The French chemist Lebreton first isolated hesperidin in 1828 from the inner white layer of citrus fruits known as the mesocarp. He named it after “hesperidium,” which is a Latin word for citrus fruits. Hesperidin is chemically classified as a flavanone glycoside, and it also has an aglycone form called hesperetin. A hesperidin molecule consists of a hesperitin molecule bound to a rutinose molecule, which is a disaccharide. This sugar molecule makes hesperidin more soluble in water than pure hesperetin.
Plant defense is the primary biological role of hesperetin, which also gives citrus fruits their characteristic flavor. Sweet oranges (Citrus sinensis) are the most abundant dietary source of hesperidin. The highest concentrations are in the peel and mesocarp, so orange juice with pulp has more hesperidin than orange juice without pulp. Hesperidin is inexpensive to produce at high levels of purity since it is a natural by-product of citrus fruit cultivation.

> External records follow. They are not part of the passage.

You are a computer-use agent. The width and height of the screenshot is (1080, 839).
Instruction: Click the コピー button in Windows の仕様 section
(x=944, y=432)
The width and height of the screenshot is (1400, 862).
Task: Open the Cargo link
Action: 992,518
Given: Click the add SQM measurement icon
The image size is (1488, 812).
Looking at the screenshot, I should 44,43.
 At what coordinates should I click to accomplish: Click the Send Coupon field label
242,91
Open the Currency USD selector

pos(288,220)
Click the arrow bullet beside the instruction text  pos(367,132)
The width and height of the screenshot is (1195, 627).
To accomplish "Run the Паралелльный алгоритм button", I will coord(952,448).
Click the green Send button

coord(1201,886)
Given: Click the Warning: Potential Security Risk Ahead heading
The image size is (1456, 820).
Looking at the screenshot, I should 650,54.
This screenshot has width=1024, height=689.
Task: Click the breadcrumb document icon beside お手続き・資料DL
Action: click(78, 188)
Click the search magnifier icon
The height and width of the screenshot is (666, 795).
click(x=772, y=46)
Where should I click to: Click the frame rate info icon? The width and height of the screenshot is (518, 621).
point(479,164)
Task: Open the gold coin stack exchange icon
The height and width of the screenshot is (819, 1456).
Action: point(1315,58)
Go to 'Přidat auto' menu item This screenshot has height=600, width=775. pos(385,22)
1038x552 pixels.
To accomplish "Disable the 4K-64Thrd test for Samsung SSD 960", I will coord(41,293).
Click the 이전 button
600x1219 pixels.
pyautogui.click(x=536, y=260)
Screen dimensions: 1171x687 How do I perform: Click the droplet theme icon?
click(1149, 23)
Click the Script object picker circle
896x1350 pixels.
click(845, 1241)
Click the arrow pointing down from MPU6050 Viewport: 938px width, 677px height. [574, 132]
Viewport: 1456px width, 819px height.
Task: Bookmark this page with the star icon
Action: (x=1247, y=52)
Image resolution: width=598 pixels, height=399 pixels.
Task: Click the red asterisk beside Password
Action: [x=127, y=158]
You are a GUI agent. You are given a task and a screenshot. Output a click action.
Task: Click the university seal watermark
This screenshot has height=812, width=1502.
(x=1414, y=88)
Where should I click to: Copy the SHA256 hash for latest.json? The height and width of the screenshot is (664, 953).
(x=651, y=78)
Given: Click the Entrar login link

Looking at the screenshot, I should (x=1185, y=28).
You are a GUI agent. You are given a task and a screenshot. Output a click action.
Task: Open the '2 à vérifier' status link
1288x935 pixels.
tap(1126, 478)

Hesperidin and other related flavonoids such as rutin can reduce the permeability of capillaries, which is their primary biochemical effect. These flavonoids may also produce many other pharmacological effects. Normal dosages of hesperidin and its related compounds have no reported signs of toxicity.
Uses of Hesperidin
The most common uses of hesperidin supplements deal with the support of the circulatory system. Specific benefits include the support of the immune system and the management of swelling.
Immune health support
An oral supplement of hesperidin and diosmin may also help to support the immune system’s ability to heal ulcers, especially small, venous ulcers. This application typically lasts for two months.
Early research shows that a combination of hesperidin, butcher’s broom, vitamin C and methyl chalcone may reduce swelling of the upper arm. This therapy may last for up to 90 days.
Some research indicates that a combination of hesperidin and diosmin can help to support the body’s ability to manage anal hemorrhoids. The duration of these regimens was up to three months.
Hesperidin’s most significant benefit appears to be supporting healthy circulation, especially in the legs.
Signs You May Need Hesperidin
The most significant indications that you may need hesperidin supplements are signs of unhealthy circulation, including an abnormal leaking of blood from the capillaries or visible bruising. This condition typically causes discomfort, weakness and cramps at night, especially in the legs. Additional signs that hesperidin could help you include heaviness, itching and swelling in the extremities, especially in the upper arms. Hemorrhoids and venous ulcers may also indicate that hesperidin supplements may benefit you.